*** Block opens ***

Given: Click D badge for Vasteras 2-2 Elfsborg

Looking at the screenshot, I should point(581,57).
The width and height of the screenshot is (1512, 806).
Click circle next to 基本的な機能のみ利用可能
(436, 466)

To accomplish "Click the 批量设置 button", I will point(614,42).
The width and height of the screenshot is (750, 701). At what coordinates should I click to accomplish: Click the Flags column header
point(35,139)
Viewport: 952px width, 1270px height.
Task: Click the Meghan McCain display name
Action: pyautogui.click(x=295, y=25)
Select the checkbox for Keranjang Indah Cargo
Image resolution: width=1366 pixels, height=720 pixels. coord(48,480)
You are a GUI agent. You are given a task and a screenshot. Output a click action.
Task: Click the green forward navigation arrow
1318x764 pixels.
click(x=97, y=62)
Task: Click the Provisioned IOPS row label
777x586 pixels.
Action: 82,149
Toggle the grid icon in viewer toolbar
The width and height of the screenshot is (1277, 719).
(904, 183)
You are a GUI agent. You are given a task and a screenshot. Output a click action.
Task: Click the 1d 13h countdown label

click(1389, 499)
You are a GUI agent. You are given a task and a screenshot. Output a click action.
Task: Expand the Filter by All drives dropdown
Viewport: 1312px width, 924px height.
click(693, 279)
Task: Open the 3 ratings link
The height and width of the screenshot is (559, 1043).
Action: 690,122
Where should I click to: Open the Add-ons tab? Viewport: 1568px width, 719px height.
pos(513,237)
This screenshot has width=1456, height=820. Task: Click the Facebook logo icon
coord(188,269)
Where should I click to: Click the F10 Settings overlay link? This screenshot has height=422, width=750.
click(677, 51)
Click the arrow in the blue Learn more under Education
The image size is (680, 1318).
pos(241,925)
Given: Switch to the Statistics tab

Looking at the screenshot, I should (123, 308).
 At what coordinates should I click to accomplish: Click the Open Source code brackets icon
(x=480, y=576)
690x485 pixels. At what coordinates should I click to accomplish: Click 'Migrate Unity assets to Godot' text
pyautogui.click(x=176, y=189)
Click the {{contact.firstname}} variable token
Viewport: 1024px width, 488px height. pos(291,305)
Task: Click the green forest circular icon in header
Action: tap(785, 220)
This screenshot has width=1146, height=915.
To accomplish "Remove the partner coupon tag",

*** Block closes ***

> [What you will do]: The records must be reproduced in full. Nothing should differ.

> [Answer section]:
Given: Click D badge for Vasteras 2-2 Elfsborg

Looking at the screenshot, I should point(581,57).
The width and height of the screenshot is (1512, 806).
Click circle next to 基本的な機能のみ利用可能
(436, 466)

To accomplish "Click the 批量设置 button", I will point(614,42).
The width and height of the screenshot is (750, 701). At what coordinates should I click to accomplish: Click the Flags column header
point(35,139)
Viewport: 952px width, 1270px height.
Task: Click the Meghan McCain display name
Action: pyautogui.click(x=295, y=25)
Select the checkbox for Keranjang Indah Cargo
Image resolution: width=1366 pixels, height=720 pixels. coord(48,480)
You are a GUI agent. You are given a task and a screenshot. Output a click action.
Task: Click the green forward navigation arrow
1318x764 pixels.
click(x=97, y=62)
Task: Click the Provisioned IOPS row label
777x586 pixels.
Action: 82,149
Toggle the grid icon in viewer toolbar
The width and height of the screenshot is (1277, 719).
(904, 183)
You are a GUI agent. You are given a task and a screenshot. Output a click action.
Task: Click the 1d 13h countdown label

click(1389, 499)
You are a GUI agent. You are given a task and a screenshot. Output a click action.
Task: Expand the Filter by All drives dropdown
Viewport: 1312px width, 924px height.
click(693, 279)
Task: Open the 3 ratings link
The height and width of the screenshot is (559, 1043).
Action: 690,122
Where should I click to: Open the Add-ons tab? Viewport: 1568px width, 719px height.
pos(513,237)
This screenshot has width=1456, height=820. Task: Click the Facebook logo icon
coord(188,269)
Where should I click to: Click the F10 Settings overlay link? This screenshot has height=422, width=750.
click(677, 51)
Click the arrow in the blue Learn more under Education
The image size is (680, 1318).
pos(241,925)
Given: Switch to the Statistics tab

Looking at the screenshot, I should (123, 308).
 At what coordinates should I click to accomplish: Click the Open Source code brackets icon
(x=480, y=576)
690x485 pixels. At what coordinates should I click to accomplish: Click 'Migrate Unity assets to Godot' text
pyautogui.click(x=176, y=189)
Click the {{contact.firstname}} variable token
Viewport: 1024px width, 488px height. pos(291,305)
Task: Click the green forest circular icon in header
Action: tap(785, 220)
This screenshot has width=1146, height=915.
To accomplish "Remove the partner coupon tag",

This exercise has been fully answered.